- Exercise requirements:
Could you restate all of the records exactly, leaving out the pictures?

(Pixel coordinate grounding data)
+++++

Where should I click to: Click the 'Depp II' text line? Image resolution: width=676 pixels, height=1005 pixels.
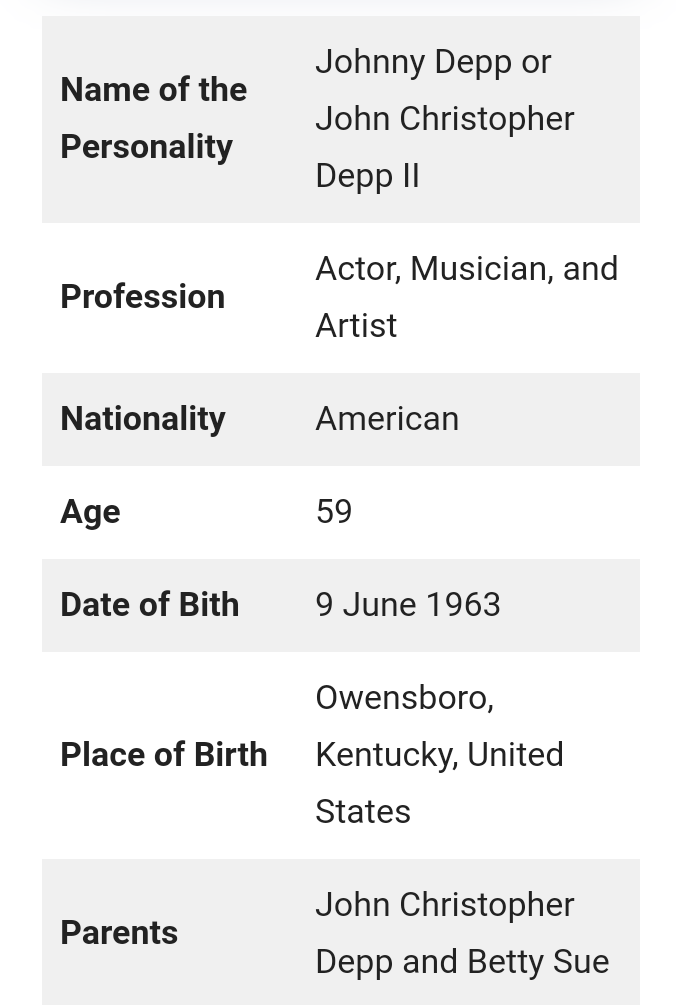click(367, 176)
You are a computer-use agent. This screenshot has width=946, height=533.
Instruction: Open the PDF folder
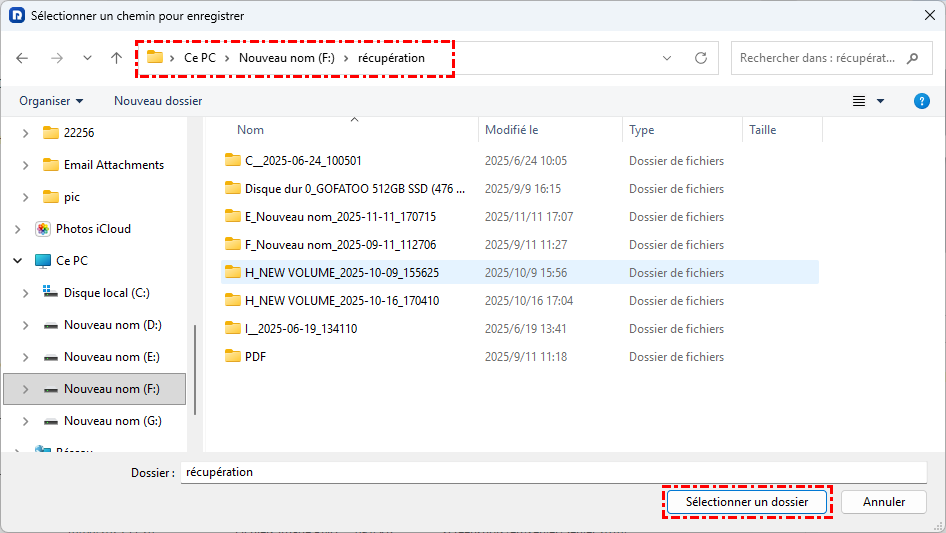click(255, 357)
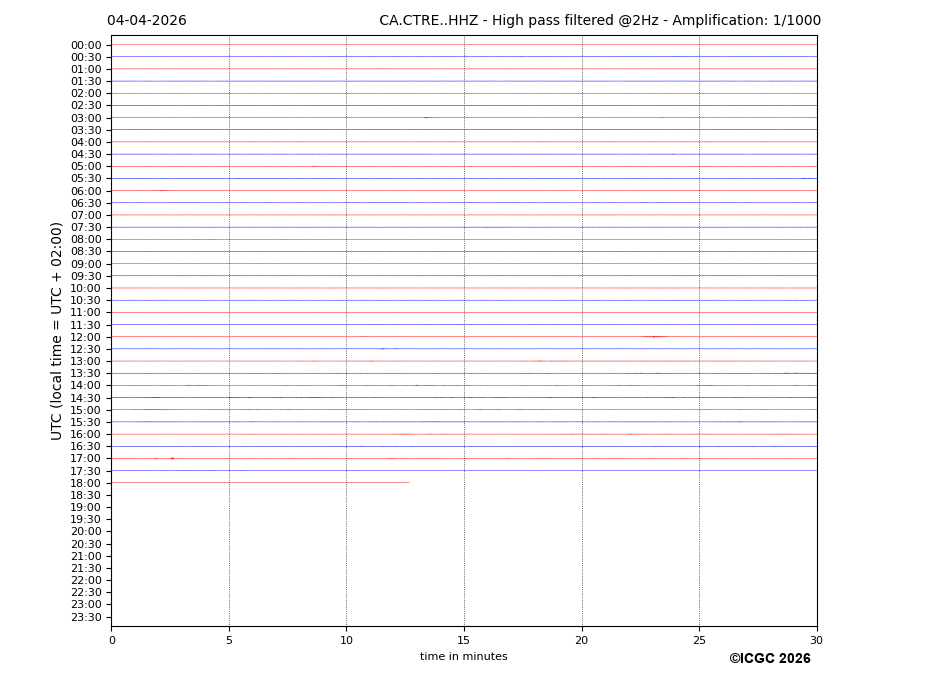Click the x-axis tick label 30
Image resolution: width=927 pixels, height=696 pixels.
pyautogui.click(x=816, y=640)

+++++

- Task response:
Where should I click to: Click the 'Depp II' text line? Image resolution: width=676 pixels, height=1005 pixels.
click(367, 176)
You are a computer-use agent. This screenshot has width=946, height=533.
Instruction: Open the PDF folder
click(255, 357)
Click the x-axis tick label 30
Image resolution: width=927 pixels, height=696 pixels.
pyautogui.click(x=816, y=640)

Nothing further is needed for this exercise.